Selon BFM Business, la Chine parie sur l’intelligence artificielle pour transformer radicalement son secteur automobile, notamment celui des véhicules électriques. Cette stratégie s’inscrit dans un contexte de concurrence accrue avec les États-Unis et l’Europe, alors que Pékin cherche à consolider sa position de leader mondial.

Ce qu'il faut retenir

  • La Chine accélère l’intégration de l’IA dans la conception, la production et la gestion des voitures électriques, selon BFM Business.
  • Cette approche vise à améliorer l’efficacité énergétique, la sécurité et l’expérience utilisateur des véhicules.
  • Le pays mise sur des partenariats entre constructeurs automobiles et géants de la tech pour développer des solutions innovantes.
  • Cette initiative s’accompagne d’un investissement massif dans les infrastructures de recharge intelligentes et les réseaux 5G.

Une stratégie industrielle ambitieuse

La Chine a lancé une série de projets pilotes intégrant l’IA dans tous les maillons de la chaîne de valeur des voitures électriques. BFM Business souligne que des géants comme BYD, NIO et Xpeng collaborent avec des entreprises technologiques locales pour optimiser la conception des batteries, réduire les coûts de production et personnaliser l’expérience de conduite.
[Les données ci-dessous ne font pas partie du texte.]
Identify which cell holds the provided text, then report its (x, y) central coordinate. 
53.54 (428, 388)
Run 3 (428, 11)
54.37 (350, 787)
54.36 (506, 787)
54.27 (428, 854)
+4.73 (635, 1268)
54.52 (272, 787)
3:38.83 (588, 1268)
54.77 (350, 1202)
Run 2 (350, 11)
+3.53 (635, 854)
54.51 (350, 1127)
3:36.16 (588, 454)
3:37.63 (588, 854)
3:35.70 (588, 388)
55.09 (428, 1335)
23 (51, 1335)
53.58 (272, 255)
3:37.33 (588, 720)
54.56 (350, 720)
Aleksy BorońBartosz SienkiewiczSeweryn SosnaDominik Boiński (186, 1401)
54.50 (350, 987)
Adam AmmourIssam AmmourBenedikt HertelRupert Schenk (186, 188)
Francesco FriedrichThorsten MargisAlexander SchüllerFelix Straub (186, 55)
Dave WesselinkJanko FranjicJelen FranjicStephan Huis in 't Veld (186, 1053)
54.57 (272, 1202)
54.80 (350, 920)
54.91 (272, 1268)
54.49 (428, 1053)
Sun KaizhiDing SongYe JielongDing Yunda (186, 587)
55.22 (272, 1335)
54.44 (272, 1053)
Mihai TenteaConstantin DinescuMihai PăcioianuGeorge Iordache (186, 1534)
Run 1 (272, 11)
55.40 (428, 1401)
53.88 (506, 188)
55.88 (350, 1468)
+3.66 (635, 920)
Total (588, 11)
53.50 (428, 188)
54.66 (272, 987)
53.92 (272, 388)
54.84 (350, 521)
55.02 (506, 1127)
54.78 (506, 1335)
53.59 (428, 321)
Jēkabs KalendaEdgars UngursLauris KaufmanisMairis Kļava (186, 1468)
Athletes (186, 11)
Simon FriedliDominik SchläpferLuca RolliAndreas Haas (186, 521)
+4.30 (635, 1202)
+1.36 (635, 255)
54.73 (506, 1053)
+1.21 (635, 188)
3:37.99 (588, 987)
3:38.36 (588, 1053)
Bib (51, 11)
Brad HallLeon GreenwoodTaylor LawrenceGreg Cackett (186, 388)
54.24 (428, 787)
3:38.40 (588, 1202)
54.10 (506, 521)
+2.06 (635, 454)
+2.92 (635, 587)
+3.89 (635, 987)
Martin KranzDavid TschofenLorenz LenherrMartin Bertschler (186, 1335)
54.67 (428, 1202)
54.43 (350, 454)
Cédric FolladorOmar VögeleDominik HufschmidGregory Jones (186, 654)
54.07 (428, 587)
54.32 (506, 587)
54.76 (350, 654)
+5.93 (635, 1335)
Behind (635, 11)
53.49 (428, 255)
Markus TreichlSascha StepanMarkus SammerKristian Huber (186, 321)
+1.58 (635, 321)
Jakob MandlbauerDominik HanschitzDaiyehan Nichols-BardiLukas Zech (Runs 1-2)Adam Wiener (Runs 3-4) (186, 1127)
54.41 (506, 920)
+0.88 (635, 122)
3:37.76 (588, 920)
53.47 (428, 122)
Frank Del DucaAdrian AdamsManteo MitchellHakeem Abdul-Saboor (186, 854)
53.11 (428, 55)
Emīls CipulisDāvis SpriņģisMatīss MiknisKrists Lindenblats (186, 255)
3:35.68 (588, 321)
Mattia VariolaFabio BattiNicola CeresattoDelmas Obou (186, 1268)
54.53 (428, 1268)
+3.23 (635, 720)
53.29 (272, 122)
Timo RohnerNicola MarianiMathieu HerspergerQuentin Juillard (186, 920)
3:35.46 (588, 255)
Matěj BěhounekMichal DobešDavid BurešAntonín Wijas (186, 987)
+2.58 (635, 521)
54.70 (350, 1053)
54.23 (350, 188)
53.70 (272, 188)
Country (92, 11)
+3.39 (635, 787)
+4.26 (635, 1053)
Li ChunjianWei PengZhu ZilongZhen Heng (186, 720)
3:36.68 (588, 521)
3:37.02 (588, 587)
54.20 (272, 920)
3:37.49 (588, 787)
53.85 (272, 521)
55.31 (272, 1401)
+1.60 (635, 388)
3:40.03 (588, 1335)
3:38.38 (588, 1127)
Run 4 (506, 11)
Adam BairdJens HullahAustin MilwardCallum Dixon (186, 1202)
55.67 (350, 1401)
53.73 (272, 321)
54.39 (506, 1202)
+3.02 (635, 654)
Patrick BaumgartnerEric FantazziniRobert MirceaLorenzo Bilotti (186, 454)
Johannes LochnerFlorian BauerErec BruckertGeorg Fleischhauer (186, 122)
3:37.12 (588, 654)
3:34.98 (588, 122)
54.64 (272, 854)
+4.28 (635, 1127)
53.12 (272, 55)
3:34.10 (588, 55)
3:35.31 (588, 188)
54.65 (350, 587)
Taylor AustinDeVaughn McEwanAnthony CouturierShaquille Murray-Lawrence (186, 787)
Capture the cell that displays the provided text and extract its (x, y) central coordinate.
Selon des experts cités par la source, ces innovations pourraient réduire de 15 à 20 % les temps de développement d’un nouveau modèle.

L’objectif affiché est de faire de la Chine le premier marché mondial de voitures électriques « intelligentes », capables de se recharger de manière autonome, d’analyser en temps réel l’état des routes et d’anticiper les besoins de maintenance. « Nous ne parlons plus seulement de véhicules électriques, mais de plateformes mobiles dotées d’une intelligence avancée », a déclaré un responsable de l’Association chinoise des constructeurs automobiles (CAAM), repris par BFM Business.

Des défis techniques et réglementaires

Malgré ces ambitions, le déploiement massif de l’IA dans l’industrie automobile chinoise se heurte à plusieurs obstacles. D’abord, la qualité des données utilisées pour entraîner les algorithmes reste un point de vigilance. « Les données chinoises sont abondantes, mais leur fiabilité et leur standardisation posent question », a expliqué un analyste du cabinet McKinsey, cité par la source. Ensuite, le cadre réglementaire, bien que progressiste sur certains aspects comme la gestion des données personnelles, reste flou sur les questions de responsabilité en cas d’accident impliquant un véhicule autonome.

Pour contourner ces freins, les autorités chinoises ont mis en place des zones pilotes dans plusieurs villes, dont Shanghai et Shenzhen, où les véhicules autonomes sont testés en conditions réelles. Selon BFM Business, plus de 500 entreprises technologiques et constructeurs y participent, avec l’objectif d’atteindre 1 million de véhicules autonomes en circulation d’ici 2028.

Un enjeu géopolitique et économique

Cette offensive de la Chine dans l’IA appliquée aux voitures électriques s’inscrit dans une logique plus large de domination technologique. En 2025, le pays a produit près de 7 millions de véhicules électriques, soit 60 % de la production mondiale, selon les chiffres de l’Agence internationale de l’énergie (AIE). Avec l’intégration de l’IA, Pékin espère non seulement renforcer son avance, mais aussi imposer ses normes dans les instances internationales.

Cette stratégie s’accompagne d’investissements massifs dans les semi-conducteurs et les infrastructures cloud. BFM Business rappelle que la Chine a annoncé un plan de 100 milliards de dollars pour développer ses capacités de calcul d’ici 2030, un prérequis indispensable pour l’IA embarquée. « L’IA n’est pas un simple outil pour nous, c’est une question de souveraineté industrielle », a affirmé un haut responsable du ministère chinois de l’Industrie et des Technologies de l’information.

Et maintenant ?

D’ici la fin de l’année 2026, plusieurs constructeurs chinois devraient commercialiser leurs premiers modèles équipés de systèmes d’IA avancés, notamment pour la gestion énergétique et les interfaces homme-machine. Les observateurs s’attendent à ce que ces véhicules ciblent d’abord le marché intérieur avant une expansion progressive vers l’Europe et l’Asie du Sud-Est. Reste à voir si ces innovations parviendront à séduire les consommateurs, alors que les questions de sécurité et de vie privée restent au cœur des débats.

Une chose est sûre : la Chine ne compte pas relâcher la pression. Avec le soutien actif de l’État et des géants comme Huawei ou Baidu, le pays mise sur l’IA pour redéfinir les règles du jeu automobile mondial dans les années à venir.